Refinery operators rely on total sulfur (TS) content (wt.% S) and total acid number (TAN), reported in crude oil assays, to predict high temperature corrosion rates by organosulfur species and naphthenic acids. The sulfur exists in a variety of forms in crude oil, associated with particular molecular moieties; from the standpoint of corrosion, these are grouped into reactive (sulfide and mercaptan) and non-reactive (thiophenic) species. According to an industrial rule-of-thumb, only 1/3 of the TS is considered as reactive sulfur (RS) and, hence, this value, together with TAN, is typically used as input in corrosion models for prediction of corrosion rates. It was hypothesized in this research work that the prediction of a corrosion model should improve if experimentally measured reactive sulfur values were used as an input in modeling instead of employing the 1/3 rule-of-thumb. To measure the percentage of reactive sulfur in a given crude oil, sulfur species were separated into reactive and non-reactive fractions, for 10 vacuum gas oils (VGOs), by an Ag+-ligand exchange chromatography method. The concentrations of separated reactive and nonreactive sulfur fractions were measured by X-ray fluorescence spectroscopy (XRF). The sulfur separation method was validated beforehand, using model oil solutions of known concentration of corrosive and non-corrosive model sulfur compounds. Model corrosion rate simulations for the VGOs were performed using as input the experimentally determined reactive sulfur values and the 1/3 rule of thumb for the reported total sulfur content.
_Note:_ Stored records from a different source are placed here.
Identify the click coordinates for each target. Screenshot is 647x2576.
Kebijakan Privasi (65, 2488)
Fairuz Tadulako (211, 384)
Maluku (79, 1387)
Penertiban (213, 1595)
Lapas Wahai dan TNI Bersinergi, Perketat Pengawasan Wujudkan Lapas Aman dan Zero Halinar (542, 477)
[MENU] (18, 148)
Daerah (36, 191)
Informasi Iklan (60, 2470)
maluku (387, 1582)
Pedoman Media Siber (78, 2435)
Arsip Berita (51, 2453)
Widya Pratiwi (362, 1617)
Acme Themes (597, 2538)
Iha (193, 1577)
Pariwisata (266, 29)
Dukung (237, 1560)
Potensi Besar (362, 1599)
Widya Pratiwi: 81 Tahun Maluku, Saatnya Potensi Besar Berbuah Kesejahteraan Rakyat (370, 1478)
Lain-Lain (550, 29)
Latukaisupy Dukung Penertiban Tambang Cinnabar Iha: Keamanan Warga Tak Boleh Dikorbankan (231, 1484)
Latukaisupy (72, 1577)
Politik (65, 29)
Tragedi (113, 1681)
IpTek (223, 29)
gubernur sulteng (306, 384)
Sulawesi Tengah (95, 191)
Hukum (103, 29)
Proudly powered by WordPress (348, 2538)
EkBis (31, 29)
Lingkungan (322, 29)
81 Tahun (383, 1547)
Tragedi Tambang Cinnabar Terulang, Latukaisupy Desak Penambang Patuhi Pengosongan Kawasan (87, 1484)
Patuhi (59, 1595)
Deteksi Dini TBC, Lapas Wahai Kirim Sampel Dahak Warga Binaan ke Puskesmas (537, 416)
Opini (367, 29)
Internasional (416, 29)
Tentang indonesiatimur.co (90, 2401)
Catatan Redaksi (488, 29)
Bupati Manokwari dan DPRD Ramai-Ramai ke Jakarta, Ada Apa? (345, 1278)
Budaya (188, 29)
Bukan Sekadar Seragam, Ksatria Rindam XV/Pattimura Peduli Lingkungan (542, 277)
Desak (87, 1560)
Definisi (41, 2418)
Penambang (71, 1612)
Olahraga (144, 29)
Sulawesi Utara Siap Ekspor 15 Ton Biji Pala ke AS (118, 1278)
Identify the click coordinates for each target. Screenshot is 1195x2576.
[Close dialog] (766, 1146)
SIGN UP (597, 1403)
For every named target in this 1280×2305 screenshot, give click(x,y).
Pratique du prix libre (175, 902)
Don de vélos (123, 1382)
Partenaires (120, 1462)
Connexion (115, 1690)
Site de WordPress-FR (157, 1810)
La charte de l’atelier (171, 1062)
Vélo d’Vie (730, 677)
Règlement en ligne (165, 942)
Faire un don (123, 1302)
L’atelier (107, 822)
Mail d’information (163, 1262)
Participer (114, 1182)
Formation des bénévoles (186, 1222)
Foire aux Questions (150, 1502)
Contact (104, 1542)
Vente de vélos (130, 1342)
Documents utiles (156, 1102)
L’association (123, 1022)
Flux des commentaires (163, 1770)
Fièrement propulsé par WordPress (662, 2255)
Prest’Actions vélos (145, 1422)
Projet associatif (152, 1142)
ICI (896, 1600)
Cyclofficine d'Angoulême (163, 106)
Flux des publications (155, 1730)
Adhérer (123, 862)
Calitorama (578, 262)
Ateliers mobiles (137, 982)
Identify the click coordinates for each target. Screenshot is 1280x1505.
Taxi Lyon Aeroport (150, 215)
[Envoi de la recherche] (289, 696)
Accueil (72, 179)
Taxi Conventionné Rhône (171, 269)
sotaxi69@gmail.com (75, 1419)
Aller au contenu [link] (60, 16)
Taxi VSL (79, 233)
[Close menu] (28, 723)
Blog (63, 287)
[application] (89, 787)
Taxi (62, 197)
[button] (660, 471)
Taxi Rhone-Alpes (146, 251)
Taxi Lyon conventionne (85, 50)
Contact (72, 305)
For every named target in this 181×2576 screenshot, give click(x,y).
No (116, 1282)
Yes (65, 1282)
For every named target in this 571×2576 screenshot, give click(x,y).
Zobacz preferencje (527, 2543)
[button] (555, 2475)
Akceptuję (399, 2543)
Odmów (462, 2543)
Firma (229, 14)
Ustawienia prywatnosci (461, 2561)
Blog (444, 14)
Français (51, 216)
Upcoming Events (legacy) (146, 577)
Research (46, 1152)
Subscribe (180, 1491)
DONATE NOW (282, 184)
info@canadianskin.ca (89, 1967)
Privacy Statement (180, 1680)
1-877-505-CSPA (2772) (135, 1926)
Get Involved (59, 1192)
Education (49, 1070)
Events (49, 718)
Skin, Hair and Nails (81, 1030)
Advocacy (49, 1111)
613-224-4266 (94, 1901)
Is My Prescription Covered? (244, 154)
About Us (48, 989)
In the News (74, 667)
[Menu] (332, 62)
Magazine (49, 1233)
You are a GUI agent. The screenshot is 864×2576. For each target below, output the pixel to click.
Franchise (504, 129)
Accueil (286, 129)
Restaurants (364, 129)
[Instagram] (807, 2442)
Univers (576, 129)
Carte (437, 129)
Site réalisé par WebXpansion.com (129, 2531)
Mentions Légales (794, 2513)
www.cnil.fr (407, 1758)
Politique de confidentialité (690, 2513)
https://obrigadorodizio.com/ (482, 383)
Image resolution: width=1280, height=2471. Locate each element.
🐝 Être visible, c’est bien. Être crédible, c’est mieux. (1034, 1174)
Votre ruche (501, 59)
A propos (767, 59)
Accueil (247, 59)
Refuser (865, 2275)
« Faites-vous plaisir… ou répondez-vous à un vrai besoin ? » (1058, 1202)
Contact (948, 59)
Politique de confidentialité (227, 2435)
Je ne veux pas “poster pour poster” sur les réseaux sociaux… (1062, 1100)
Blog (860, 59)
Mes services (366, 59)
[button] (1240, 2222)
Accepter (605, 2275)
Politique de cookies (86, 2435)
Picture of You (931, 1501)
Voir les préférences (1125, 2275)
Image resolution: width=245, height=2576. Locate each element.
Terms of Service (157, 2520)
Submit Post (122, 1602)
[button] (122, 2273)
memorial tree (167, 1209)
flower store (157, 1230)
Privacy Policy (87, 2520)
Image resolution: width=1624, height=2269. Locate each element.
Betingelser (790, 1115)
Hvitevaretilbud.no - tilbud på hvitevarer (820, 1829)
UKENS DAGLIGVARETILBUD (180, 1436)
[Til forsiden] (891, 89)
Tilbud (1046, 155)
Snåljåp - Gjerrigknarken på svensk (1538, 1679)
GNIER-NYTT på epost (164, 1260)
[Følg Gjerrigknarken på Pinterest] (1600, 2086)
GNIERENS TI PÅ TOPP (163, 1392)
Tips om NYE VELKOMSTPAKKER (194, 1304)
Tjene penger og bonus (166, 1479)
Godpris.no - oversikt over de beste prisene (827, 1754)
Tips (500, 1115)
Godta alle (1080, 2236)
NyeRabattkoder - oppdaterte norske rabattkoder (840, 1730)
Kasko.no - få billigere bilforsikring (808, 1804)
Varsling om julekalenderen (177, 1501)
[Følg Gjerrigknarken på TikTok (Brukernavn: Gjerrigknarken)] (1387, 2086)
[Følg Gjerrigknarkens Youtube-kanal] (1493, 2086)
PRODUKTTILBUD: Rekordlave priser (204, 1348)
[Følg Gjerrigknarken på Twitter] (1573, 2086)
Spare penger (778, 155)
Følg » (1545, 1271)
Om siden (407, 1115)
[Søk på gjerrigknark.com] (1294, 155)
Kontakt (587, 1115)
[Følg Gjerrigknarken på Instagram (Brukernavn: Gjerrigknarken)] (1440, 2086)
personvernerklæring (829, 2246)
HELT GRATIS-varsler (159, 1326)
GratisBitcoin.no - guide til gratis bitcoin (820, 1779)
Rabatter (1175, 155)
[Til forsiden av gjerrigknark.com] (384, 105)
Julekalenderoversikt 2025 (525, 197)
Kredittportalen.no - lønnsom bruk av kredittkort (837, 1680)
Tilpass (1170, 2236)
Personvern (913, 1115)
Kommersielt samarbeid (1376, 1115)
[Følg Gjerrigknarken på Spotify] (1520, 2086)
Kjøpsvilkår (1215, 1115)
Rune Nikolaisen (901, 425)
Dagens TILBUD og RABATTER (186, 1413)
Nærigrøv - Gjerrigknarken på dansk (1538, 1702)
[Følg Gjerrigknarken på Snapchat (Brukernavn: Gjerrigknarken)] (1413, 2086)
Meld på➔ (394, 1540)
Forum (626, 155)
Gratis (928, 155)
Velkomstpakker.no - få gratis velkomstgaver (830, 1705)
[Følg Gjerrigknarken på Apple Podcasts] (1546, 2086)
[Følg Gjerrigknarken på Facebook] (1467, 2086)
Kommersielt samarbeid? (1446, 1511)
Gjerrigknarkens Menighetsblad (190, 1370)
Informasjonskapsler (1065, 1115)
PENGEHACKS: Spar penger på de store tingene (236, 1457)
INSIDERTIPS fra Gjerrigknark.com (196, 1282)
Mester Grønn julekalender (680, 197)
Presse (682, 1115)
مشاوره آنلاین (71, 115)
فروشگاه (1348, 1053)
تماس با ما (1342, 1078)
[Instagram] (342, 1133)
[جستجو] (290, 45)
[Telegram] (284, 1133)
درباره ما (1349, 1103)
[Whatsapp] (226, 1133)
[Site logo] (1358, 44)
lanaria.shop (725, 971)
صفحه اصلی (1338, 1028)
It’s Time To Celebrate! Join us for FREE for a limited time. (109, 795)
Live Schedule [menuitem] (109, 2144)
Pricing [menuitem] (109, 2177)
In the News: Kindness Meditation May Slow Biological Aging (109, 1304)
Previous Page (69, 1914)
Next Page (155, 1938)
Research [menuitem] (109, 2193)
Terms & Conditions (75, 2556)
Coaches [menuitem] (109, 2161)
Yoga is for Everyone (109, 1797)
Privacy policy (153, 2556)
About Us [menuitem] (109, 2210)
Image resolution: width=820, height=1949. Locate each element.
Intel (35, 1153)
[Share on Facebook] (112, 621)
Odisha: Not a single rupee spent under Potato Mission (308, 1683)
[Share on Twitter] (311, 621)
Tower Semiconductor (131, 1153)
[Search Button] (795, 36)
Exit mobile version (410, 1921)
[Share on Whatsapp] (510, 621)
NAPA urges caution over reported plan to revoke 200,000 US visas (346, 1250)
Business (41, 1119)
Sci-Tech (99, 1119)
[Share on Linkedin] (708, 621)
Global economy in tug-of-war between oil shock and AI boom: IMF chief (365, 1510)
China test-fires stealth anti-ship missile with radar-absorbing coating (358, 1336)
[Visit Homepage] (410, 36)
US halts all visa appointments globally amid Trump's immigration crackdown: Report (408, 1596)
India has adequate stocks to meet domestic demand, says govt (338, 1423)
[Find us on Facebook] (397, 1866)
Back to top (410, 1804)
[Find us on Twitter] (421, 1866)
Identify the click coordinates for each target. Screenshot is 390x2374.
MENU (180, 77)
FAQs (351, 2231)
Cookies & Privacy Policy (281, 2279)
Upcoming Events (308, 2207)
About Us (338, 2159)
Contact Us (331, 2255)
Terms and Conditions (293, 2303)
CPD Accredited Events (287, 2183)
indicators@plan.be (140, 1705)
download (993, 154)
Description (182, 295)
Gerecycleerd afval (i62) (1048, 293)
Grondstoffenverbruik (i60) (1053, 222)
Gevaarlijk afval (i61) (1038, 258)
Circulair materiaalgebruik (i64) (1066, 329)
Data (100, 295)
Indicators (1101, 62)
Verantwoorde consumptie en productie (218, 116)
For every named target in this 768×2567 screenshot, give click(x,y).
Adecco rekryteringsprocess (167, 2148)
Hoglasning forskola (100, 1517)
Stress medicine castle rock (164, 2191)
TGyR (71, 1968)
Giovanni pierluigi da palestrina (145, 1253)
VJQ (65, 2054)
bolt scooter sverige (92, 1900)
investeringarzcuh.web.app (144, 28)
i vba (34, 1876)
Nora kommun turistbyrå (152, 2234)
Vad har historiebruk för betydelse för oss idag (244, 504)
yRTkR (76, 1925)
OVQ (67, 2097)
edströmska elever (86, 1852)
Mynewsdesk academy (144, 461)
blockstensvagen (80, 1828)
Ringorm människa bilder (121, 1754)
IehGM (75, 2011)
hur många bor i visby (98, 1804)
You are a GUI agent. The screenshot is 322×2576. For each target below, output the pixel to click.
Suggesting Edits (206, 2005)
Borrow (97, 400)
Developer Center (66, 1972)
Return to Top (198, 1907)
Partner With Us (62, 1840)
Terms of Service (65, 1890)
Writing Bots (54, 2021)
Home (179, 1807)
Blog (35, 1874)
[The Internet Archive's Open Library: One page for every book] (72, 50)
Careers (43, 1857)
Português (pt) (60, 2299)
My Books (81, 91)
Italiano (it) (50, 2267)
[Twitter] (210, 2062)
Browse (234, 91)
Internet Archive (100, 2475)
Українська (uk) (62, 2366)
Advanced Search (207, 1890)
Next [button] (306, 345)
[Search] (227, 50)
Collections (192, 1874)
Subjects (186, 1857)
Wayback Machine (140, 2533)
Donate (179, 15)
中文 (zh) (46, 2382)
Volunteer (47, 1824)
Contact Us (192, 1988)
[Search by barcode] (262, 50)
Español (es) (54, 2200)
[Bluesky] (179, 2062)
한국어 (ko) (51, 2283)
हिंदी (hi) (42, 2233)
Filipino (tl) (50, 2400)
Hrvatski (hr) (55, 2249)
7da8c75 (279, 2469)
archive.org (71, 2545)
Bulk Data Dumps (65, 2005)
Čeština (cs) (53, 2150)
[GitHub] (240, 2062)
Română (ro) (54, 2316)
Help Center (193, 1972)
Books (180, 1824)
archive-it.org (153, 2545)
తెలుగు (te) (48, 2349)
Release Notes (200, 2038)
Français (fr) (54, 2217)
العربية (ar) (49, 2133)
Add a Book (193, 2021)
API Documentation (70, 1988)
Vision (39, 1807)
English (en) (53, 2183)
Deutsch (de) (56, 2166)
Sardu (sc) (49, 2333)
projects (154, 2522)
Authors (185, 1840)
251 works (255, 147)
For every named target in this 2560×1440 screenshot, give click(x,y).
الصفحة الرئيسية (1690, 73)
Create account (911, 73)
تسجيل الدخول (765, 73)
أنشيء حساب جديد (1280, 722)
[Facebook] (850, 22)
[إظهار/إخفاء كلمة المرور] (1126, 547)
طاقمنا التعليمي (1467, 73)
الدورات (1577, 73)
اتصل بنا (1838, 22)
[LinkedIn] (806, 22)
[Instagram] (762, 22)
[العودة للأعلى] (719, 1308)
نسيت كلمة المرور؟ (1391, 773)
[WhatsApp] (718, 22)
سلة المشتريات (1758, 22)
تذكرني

The comparison of experimental data with model simulations showed the predictions improved for 5 out of the 10 VGOs when experimental values of RS were used as input.

Introduction

Naphthenic acids and sulfur species in crude oil cause severe corrosion of the steel equipment of crude distillation units in oil refineries.1–3 Because of rapidly changing oil economics, the refineries have inclined towards cheaper "opportunity crudes", but the high levels of corrosive species, mainly naphthenic acids and organosulfur compounds, in these crudes would reduce the life of the equipment, and also increase the risk of catastrophic failure.3 So the opportunity crudes are often blended with the crudes containing lower levels of corrosive species; this decreases overall concentration of corrosive species and the corrosion rates.4,5 However, corrosion rates are not simply proportional to the concentrations of naphthenic acids and sulfur species that are present in the crude oil.4,5 Without accurate estimation of corrosion rates by crude oils or their "blends", carbon steel equipment needs to be constructed with higher wall thickness for safety; if still insufficient, high alloy steels are required. In either case, refinery upgrades significantly increase the capital expenditure.6 Currently, refinery operators rely on survey data and empirical models for the estimation of corrosion rates,1,7–11 but due to the limited accuracy of available corrosion models, confidence on estimation of corrosion rates has not been achieved yet.